Imagine that you’ve just been interviewed for the nightly news on the 30th anniversary of your child’s disappearance. A day — maybe two days — later, you get a phone call. The woman on the other end of the line, whose voice you do not recognize, falters a bit and then drops this bombshell: “I think that I’m, um — I think that I might be your daughter Brooke.” What would you say? And if you invited her over for dinner…well, what then?
With her feature debut Nancy, writer/director Christina Choe uses these questions to craft a fragile, quiet mystery that eschews melodrama and the usual thriller beats as it explores what one cruel trick of fate might mean for three damaged people.
Nancy is these incredible actors’ film to carry. Every reaction, every pause, what’s said and unsaid — it’s all pregnant with meaning. Using his skills as a psychologist, Leo asks insensitive questions as sensitively as possible. Ellen, a comparative literature professor, sees in Nancy — an unpublished, if not untalented, writer — the daughter she was denied and a talent that might yet blossom. Using nothing but a little back-pocket actorly magic, Smith-Cameron and Buscemi become that old married couple whose gently bohemian middle-class idyll is ruptured by a ghost from their past. As Nancy’s Parkinson’s-afflicted “mother,” Dowd shines in yet another supporting turn. And in just two scenes, John “I was the hellclown in Spawn” Leguizamo etches quite an impression as a grieving father who finds himself drawn to Nancy.

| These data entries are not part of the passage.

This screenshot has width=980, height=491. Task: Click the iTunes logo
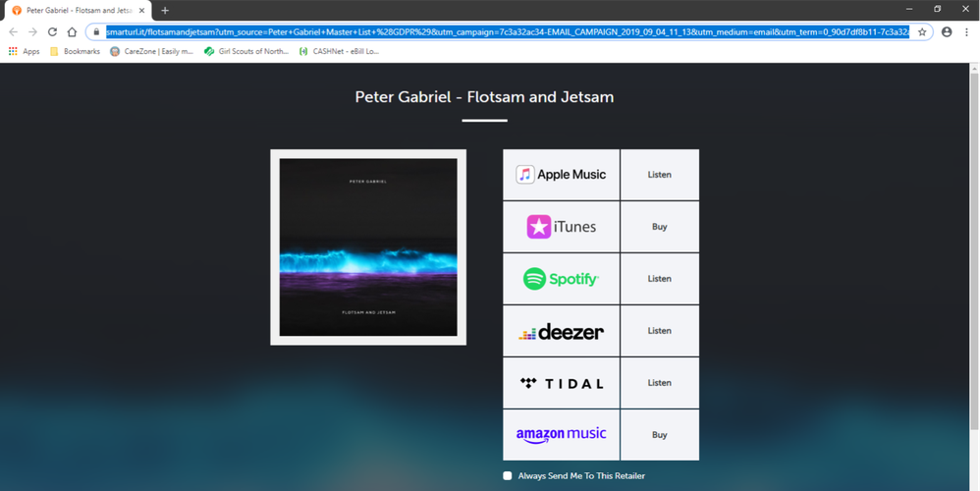(561, 227)
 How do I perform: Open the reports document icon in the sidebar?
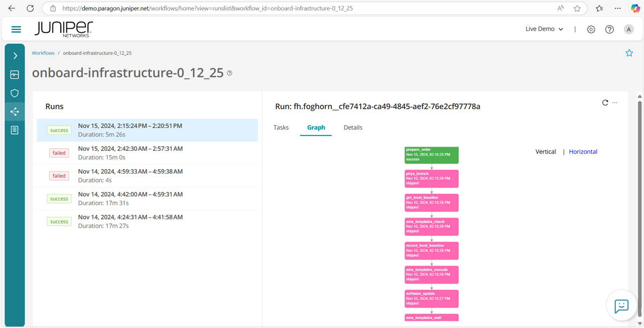(x=15, y=130)
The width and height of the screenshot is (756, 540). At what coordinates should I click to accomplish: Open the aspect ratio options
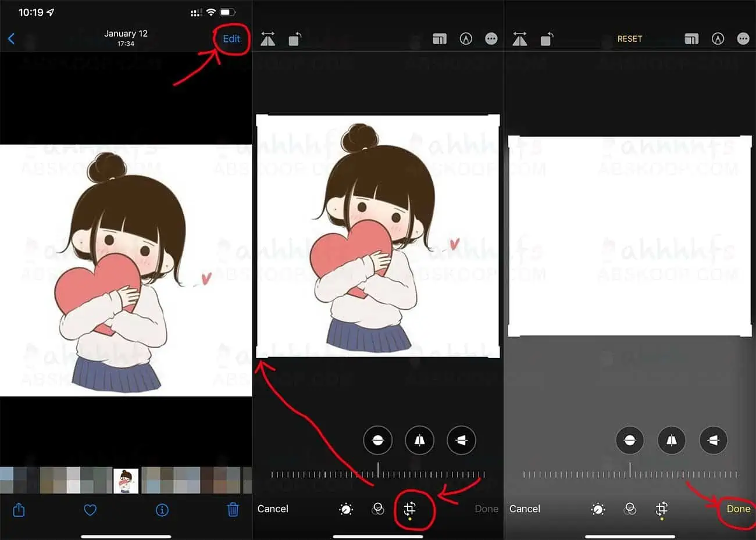[x=440, y=38]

“Mom…Dad…do you remember when John Leguizamo was in Spawn?”
Even against these great understated performances, Riseborough is the real star here. Study Riseborough’s expressions, and the truth of her character is clear in moments; stare too long and you risk tumbling down a rabbit hole. We learn just enough about Nancy to doubt her claims, but damned if she isn’t the spitting image of an age-progressed photo of their missing daughter. And in what might be Riseborough’s wisest choice, villainy is taken off the table. As Riseborough plays her, Nancy is either an orphan who has finally found her people or a victim of her own false memories. Maybe both.
If I’m being vague, it’s because Nancy lives and dies on the strength of our uncertainty, and even if the film more or less gives us a solution to the mystery, it barely qualifies as a climax and denies us a definitive ending. I’ve wrestled with Choe’s narrative choices in the final third, once we know all we need to know. While it busts the lock on its chosen genre, it follows logically from everything we’ve learned about the characters and everything we’ve inferred about Nancy. Is it satisfying? Not entirely. Is it appropriate? Yes. Is it poetic? Most definitely.
So soon after Hereditary, Nancy is another reminder that a well-crafted debut can feel infinitely more alive than a great director’s magnum opus. Choe makes bold decisions, choosing correctly where veteran directors may have stumbled. She casts heavyweights like Dowd and John Leguizamo in smaller parts; imagine the temptation to expand their roles at the expense of a deft runtime! She enlists cinematographer Zoe White, not for the polish and pop she brings to The Handmaid’s Tale, but because she can make handheld camera movement seem spontaneous even as she carefully captures important details. She switches aspect ratios twenty minutes into the film in a movement so fluid and subtle, it surely qualifies as one of the best edits of 2018.
Most importantly, Choe — fearlessly, maybe even recklessly — takes the elements of what would have been a riveting thriller and instead creates a chamber piece as curious and enigmatic as Nancy herself.